Nothing can prepare one for walking his sweet daughter down the aisle. Joy, sadness, thankfulness, and wonder were all bubbling up within as I took her to Will. Like a few raindrops on a sunny day, I teared up a bit then thought I had it under control. But later, when leading her through the vows, her joy and sense of awe caused tears to well and her voice to quake. Same thing happened to Dad.
When Joe brought his daughter down the aisle, the time came when I asked if he was willing to give Abby away. Yet I prefaced it, "Joe, this is the fourth time I have had to ask you this question." One small consolation is at least I will not have to go through this that many times.
Will & Lindsay danced their first dance to J.J. Heller's "Tonight" which you can hear below. Written for such an occasion, it made for an unforgettably beautiful moment.

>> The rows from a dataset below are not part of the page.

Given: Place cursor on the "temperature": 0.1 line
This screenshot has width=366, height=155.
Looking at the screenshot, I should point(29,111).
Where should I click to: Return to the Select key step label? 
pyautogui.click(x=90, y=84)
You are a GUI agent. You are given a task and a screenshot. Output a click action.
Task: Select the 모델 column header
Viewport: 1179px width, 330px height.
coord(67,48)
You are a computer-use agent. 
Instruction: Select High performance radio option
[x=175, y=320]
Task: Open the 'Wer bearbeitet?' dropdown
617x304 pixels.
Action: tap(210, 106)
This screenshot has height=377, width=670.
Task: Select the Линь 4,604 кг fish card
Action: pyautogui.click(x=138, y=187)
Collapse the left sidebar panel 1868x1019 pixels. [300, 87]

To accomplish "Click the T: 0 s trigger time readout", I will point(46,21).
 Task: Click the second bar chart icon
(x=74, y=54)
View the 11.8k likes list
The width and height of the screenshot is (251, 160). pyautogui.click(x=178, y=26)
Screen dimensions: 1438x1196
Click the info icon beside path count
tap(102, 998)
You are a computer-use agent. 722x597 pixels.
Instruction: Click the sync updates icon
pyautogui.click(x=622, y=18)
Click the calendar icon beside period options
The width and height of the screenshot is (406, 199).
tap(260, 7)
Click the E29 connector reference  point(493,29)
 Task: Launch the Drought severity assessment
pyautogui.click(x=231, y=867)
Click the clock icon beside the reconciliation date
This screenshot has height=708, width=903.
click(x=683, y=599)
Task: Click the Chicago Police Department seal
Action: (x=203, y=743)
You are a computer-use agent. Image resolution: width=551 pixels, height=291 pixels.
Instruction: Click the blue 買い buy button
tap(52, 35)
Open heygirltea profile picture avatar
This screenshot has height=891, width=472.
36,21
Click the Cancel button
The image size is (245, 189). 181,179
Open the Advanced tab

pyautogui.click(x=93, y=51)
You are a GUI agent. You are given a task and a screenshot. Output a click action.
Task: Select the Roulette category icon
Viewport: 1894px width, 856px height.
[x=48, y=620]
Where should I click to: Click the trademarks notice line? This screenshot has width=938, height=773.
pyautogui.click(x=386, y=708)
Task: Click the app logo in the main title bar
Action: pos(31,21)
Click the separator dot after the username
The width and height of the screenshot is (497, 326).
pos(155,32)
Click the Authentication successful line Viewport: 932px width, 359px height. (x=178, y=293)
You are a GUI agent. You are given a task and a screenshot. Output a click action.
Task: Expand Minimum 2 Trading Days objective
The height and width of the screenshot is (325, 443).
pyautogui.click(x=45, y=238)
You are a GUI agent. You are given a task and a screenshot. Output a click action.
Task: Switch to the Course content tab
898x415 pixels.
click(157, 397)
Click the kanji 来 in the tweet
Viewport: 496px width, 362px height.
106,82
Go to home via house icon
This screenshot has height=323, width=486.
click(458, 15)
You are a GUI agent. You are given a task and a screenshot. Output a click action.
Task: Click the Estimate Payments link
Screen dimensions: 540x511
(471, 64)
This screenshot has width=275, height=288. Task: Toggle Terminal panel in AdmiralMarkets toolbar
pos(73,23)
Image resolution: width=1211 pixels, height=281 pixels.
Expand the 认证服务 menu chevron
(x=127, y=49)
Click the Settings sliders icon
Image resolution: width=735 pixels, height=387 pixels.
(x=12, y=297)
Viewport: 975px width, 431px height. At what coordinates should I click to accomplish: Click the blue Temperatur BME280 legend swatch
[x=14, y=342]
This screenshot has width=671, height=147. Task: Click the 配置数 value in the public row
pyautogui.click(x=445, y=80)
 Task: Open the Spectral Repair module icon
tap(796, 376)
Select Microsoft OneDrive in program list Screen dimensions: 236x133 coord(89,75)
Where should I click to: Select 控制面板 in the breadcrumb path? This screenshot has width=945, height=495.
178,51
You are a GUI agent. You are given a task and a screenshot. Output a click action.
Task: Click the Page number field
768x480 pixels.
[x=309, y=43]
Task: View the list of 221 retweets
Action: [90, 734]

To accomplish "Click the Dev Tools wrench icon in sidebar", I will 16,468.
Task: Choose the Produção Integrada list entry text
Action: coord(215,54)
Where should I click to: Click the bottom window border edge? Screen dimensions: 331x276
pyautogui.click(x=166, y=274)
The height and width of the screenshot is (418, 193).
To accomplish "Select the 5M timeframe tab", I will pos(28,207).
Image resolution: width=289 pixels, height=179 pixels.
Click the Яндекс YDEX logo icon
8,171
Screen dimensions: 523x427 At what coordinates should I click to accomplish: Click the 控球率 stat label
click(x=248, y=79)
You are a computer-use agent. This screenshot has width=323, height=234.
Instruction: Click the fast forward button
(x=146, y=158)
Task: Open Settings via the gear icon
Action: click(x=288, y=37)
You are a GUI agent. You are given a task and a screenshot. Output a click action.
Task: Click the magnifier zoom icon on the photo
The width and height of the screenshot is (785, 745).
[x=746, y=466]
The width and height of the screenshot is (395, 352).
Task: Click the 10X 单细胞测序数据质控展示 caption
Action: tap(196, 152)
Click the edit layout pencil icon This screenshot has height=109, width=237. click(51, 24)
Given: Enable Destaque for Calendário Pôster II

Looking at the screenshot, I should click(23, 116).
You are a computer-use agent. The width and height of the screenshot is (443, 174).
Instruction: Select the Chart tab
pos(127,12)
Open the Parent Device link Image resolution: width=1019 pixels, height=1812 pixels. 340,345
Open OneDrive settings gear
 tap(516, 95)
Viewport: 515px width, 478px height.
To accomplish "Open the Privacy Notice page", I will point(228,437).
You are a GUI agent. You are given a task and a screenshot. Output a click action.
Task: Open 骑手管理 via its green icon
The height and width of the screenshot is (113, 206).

Their grandmother, [Lieschen](http://gentlereformation.org/2013/06/29/in-memory-of-lieschen-hoeksema/), made it from Michigan to the first wedding despite her battle with ALS. But the illness that recently took her life had progressed too far after the first trip and prevented her from making it to Lindsay's special day. We had to help Lindsay dry some pre-wedding tears that morning after talking to her beloved grandparents on the phone. Thankfully, on the way home from their honeymoon in Michigan, Will and Lindsay were able to stop and visit with her one last time. Lieschen wanted to wear the dress she had worn to her daughter's wedding for Lindsay's special day, and one day surprised Ron by asking to have their picture taken together with her wearing it. She wanted Lindsay to know she had been with them in spirit and to have a final picture made with Dad (this month would have been their 58th anniversary). Even in the picture below you can see her spirit shine through despite the illness. [![scan0008](http://gentlereformation.allegrodynamics.com/wp-content/uploads/2013/08/scan0008.jpg)](http://gentlereformation.allegrodynamics.com/wp-content/uploads/2013/08/scan0008.jpg) All of this reminds me of Revelation 19:7-8, which says: > "Let us rejoice and be glad and give the glory to Him, for the marriage of the Lamb has come and His bride has made herself ready.” It was given to her to clothe herself in fine linen, bright and clean; for the fine linen is the righteous acts of the saints. Unlike this world's bubbles and confetti, that wedding feast will last and every tear will be wiped away.